Using the example above, in order to increase your savings by RM20,000 by the year 2024, you may be required to look for other sources of income to supplement your monthly salary.

A relatively popular investment to make – if you can afford one, is properties. Unlike most assets, properties appreciate in value and can pay for itself if rented out.


Assuming you take a 35-year home loan of RM351,000 at an annual interest rate of 4.25% to purchase an apartment unit costing RM390,000 and rented it out for RM1,800 per month:

be your own financial planne-table

Looking at the calculations above, you would have achieved your goal of increasing your savings by RM20,000 by 2024 just by earning rental income alone (after deducting monthly repayment), and after 18 years, you would have reclaimed your initial investment.

Conversely, Eric Tyson, the author of “Investing for Dummies”, defines futures and options as “gambling instruments”.

Futures and options work much the same way in that you’re putting down money now in hopes that you will make a gain on a commodity such as coffee or natural gas (in the case of futures), or be able to buy or sell a share at pre-designated price (in the case of options) in the future.

If the crop fails or the price of the share doesn’t do what you think it’ll do, you lose out. The larger your investment in these investment instrument, the bigger your loss. With that said however, if things do work out, you stand to make a huge gain.

Step 4: Build in milestones

If all of us are true to ourselves, we would all agree that sticking to a plan – especially a long-term one, can cause frustration, which can ultimately lead to us abandoning the plan altogether.

Hence, it is important to build in little “wins” or milestones in your financial plan to keep yourself motivated. Again, using the example of increasing your savings by RM100,000 by 2024, one of the milestone that you can build into your financial plan is to save RM833 per month or save more than 50% of your goal amount within 5 years.
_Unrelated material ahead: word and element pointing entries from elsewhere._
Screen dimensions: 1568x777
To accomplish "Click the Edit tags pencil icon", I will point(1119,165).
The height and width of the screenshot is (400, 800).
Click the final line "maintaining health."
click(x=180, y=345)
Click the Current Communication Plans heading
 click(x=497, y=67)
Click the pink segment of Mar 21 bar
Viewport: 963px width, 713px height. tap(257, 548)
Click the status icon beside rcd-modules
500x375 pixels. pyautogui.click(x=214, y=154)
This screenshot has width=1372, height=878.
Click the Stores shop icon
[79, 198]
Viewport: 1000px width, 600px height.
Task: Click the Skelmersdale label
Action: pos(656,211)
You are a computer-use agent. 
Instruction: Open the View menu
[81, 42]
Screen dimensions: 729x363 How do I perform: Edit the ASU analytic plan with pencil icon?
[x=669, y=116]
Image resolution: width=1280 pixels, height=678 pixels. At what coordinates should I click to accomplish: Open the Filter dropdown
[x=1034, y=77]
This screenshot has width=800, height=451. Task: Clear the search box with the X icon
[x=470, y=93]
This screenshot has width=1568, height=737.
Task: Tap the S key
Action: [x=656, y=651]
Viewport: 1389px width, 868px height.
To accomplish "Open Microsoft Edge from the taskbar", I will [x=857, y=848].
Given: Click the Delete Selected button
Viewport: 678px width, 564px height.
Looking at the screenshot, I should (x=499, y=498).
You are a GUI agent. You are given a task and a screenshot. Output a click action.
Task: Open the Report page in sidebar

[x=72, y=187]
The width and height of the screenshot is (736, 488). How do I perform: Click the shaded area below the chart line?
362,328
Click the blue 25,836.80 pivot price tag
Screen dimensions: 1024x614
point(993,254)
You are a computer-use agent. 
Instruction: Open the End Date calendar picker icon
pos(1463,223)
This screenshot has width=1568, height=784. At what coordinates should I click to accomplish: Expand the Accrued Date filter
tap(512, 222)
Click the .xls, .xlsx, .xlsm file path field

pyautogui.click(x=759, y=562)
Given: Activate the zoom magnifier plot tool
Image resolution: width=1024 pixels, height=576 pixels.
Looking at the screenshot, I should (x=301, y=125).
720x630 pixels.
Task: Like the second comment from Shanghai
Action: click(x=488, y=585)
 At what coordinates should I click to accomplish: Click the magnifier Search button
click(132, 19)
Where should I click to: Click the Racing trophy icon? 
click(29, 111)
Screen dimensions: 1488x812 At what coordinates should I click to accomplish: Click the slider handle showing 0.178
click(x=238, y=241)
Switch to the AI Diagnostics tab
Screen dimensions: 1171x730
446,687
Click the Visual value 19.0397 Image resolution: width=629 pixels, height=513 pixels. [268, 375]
You can even build in a little reward plan for yourself for hitting or exceeding each milestone. Be creative with your milestones but keep in mind that they too must be specific and measureable.

Step 5: Perform progress evaluation

It is said that the best laid plans of mice and men often go astray, which is why it is important to review your progress at least bi-annually (or monthly if possible). Re-evaluate your plan or make changes to it if you find your progress unsatisfactory,  while keeping in mind that some goals require more time to yield results.

No doubt, planning your finances is a tedious process requiring tremendous amounts of time and discipline (and in some cases in depth financial knowledge) but in this troubled economy, having a sound financial plan has become increasingly important.

This is further underscored by a statement made Maybank Investment Bank chief economist Suhaimi Illias to The Star in which he expects an increase in price pressure for the next three years due to the impending Goods and Services Tax in April 2015, as well as, the ongoing subsidy rationalisation.

Being your own financial planner can be tough, but by consciously planning what you do with your money, it will make a huge difference in the way you manage your finances. Arm yourself with the right information and constantly share experiences with financial experts can direct you to the right investment vehicles that will yield your desired result.